O fantasma da fila

Robson Morelli

11 de fevereiro de 2010 | 10h09

Quando tenta a aproximação de seus jogadores de frente, a jogada sai com naturalidade, mas porque será que o Palmeiras insiste tanto nas bolas levantadas na área? Muricy gosta dessa jogada, já fazia isso no São Paulo. Ocorre que o Palmeiras não tem um cabeceador para isso. Danilo, o zagueiro, é o melhor nesse fundamento. Mas ele só vai nas bolas paradas. Ontem, no sofrível futebol apresentado na vitória sobre o Flamengo do Piauí, o time voltou a jogar mal. Culpou o calor e o gramado alto do estádio, com razão. Era nítido ver pela TV a bola parar no campo fofo. Mas não é só isso. Faltam jogadas. Falta entrosamento. Falta triangulação. Falta habilidade. Falta tranquilidade aos jogadores. Falta até inteligência de quem se espera mais. O Palmeiras é ansioso e afoito diante de qualquer adversário. Antes de ganhar no campo, o jogador terá de vencer essa batalha interna. A frase de Armero semana passada refletiu tal condição: “Eu tento, peço a Deus para me ajudar, mas não está dando certo.” É o típico comentário de quem corre com um fardo nas costas.

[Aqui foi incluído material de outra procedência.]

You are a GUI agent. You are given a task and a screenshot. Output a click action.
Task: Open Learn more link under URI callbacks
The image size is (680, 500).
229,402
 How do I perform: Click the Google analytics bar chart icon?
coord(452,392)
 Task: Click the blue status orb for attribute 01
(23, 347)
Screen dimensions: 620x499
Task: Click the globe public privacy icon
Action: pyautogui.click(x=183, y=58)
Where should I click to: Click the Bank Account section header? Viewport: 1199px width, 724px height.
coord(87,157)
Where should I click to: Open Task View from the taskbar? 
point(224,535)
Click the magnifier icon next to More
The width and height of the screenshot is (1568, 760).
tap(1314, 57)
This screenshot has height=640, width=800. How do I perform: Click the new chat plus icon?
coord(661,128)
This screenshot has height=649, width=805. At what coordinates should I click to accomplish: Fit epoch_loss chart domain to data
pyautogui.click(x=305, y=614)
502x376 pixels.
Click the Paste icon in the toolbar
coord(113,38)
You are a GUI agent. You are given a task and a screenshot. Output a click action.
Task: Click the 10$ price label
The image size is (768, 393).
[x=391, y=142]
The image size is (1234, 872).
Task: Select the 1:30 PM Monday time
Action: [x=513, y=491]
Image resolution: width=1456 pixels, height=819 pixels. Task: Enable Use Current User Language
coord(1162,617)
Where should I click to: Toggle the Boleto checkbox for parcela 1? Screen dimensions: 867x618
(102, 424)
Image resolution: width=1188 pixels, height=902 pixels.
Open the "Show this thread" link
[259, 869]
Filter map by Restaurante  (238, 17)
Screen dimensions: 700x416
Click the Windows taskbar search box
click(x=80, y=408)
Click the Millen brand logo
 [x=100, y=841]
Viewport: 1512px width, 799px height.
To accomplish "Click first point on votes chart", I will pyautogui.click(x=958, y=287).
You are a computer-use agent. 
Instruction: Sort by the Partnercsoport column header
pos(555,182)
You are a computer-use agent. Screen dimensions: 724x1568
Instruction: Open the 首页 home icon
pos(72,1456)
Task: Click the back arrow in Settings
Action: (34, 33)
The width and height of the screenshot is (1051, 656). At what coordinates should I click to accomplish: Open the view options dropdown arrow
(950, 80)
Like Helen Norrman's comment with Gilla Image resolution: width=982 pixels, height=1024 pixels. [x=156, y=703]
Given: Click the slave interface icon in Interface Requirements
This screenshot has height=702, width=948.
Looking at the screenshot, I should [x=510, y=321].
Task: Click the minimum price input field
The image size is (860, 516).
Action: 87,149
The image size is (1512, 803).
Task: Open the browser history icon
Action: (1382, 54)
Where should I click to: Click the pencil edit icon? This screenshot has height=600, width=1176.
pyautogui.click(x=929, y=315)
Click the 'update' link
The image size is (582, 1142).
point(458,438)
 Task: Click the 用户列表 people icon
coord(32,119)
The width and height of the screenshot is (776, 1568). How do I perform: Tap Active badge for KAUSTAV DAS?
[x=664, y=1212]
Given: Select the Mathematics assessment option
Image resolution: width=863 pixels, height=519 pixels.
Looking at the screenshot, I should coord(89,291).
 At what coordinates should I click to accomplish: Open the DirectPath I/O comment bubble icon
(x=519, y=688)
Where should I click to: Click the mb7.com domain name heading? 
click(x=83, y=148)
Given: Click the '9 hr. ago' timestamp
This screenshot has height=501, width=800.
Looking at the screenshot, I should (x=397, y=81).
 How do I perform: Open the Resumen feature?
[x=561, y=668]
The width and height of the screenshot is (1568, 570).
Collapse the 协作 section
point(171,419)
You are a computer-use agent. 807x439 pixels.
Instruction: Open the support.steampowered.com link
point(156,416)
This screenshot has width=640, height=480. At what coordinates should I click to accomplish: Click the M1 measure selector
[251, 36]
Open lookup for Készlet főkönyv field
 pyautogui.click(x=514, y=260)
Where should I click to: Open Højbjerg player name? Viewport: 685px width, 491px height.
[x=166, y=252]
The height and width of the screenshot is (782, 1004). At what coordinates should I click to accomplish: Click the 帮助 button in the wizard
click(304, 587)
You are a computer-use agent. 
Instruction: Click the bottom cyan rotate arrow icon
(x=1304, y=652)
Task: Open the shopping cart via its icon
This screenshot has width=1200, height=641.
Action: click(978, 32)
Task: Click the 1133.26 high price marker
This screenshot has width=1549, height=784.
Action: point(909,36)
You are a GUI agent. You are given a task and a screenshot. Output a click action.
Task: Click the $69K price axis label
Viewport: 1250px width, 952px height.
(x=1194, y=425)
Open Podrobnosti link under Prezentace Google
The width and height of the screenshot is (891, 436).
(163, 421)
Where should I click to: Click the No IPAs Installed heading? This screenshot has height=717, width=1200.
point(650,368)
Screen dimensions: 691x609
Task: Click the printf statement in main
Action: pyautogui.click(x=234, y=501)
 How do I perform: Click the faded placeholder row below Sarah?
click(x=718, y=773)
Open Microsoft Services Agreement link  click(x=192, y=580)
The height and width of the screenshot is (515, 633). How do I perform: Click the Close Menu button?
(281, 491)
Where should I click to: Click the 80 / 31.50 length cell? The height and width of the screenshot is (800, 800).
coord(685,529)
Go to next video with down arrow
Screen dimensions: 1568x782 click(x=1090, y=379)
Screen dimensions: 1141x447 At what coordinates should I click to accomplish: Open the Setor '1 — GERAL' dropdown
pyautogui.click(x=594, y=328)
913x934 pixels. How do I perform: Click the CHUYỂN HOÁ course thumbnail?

Quem acompanhou o time nos 17 anos de fila sabe muito bem o que estou falando.

Mudando de assunto
Está tendo realizado um evento na Assembleia de São Paulo sobre a Copa de 2014. O presidente da FPF, Marco Polo del Nero, disse que o Estado tentará trazer as 32 seleções do Mundial para um período de preparação nas cidades paulistas, como Ribeirão Preto, Campinas, Presidente Prudente, etc. Oitenta cidades se candidataram a sediar um desses times antes do Mundial. Eles treinariam no Estado e depois seguiriam para suas bases pelo Brasil. Del Nero acredita que São Paulo consiga trazer até 20 seleções, o que já estaria de bom tamanho para a FPF.